## Written exercise
Copy out word for word the stretch of lines from the one containing "Screen dimensions: 990x762" through the end of the lines, leaving out the pictures.

(Records for locating described items)
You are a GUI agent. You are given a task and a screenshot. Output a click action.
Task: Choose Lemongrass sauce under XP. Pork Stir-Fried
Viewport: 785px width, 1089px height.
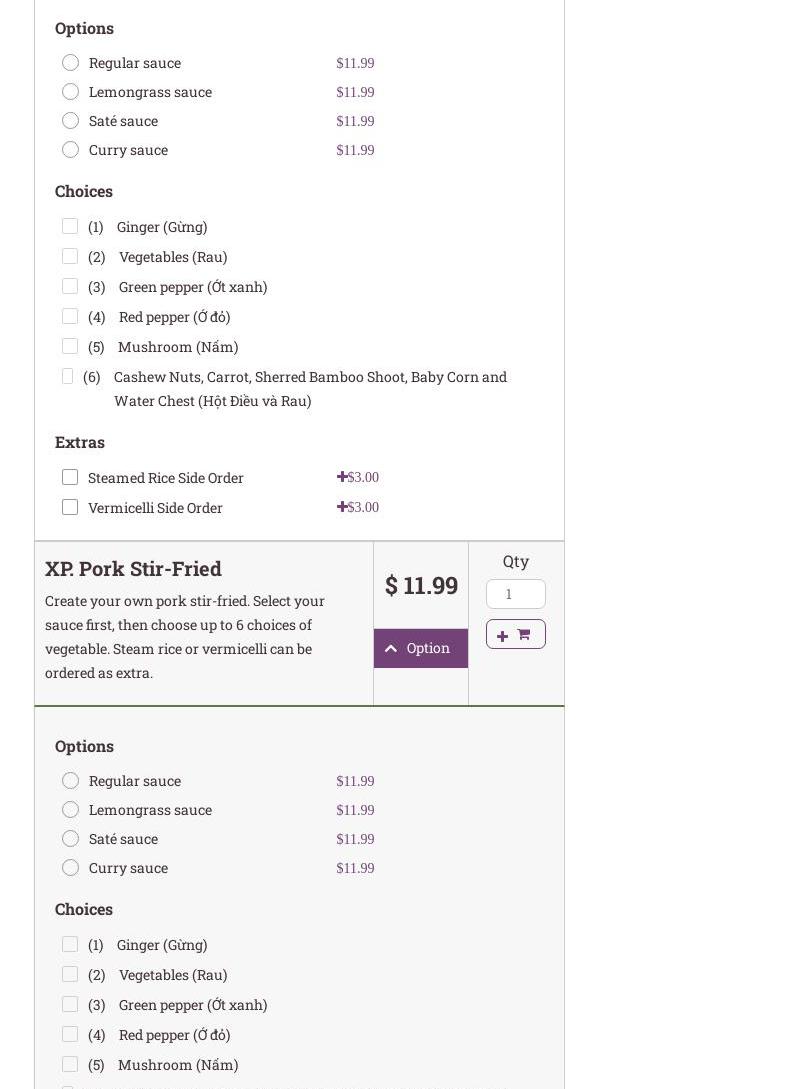(70, 810)
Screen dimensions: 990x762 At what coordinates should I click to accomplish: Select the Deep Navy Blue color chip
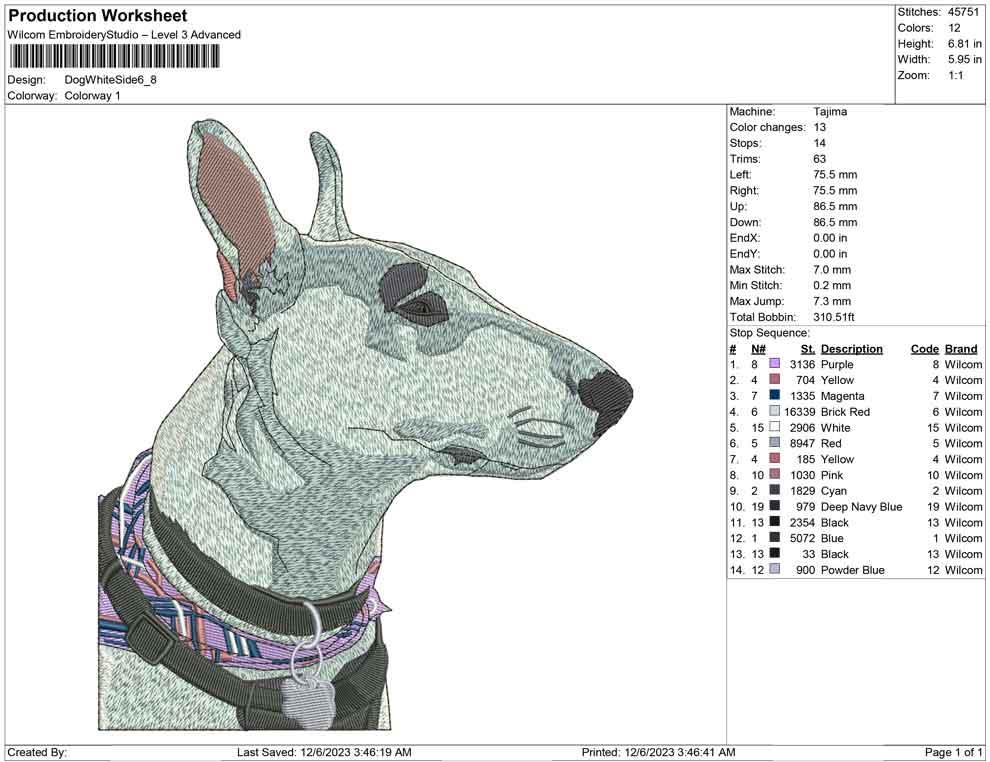(x=772, y=507)
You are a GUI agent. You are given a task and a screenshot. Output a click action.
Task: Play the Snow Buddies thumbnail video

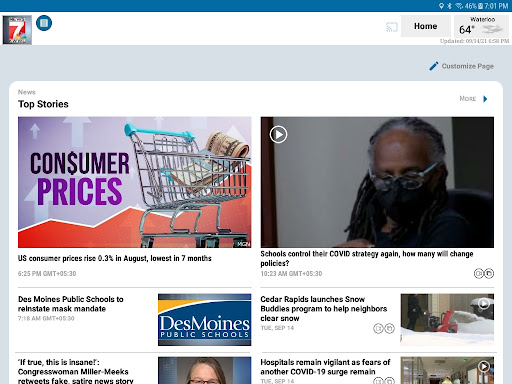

## Reply
Screen dimensions: 990x762 At what coordinates should I click to accomplish: Select the Deep Navy Blue color chip
(x=772, y=507)
You are a GUI agent. You are given a task and a screenshot. Output a click action.
Task: Play the Snow Buddies thumbnail video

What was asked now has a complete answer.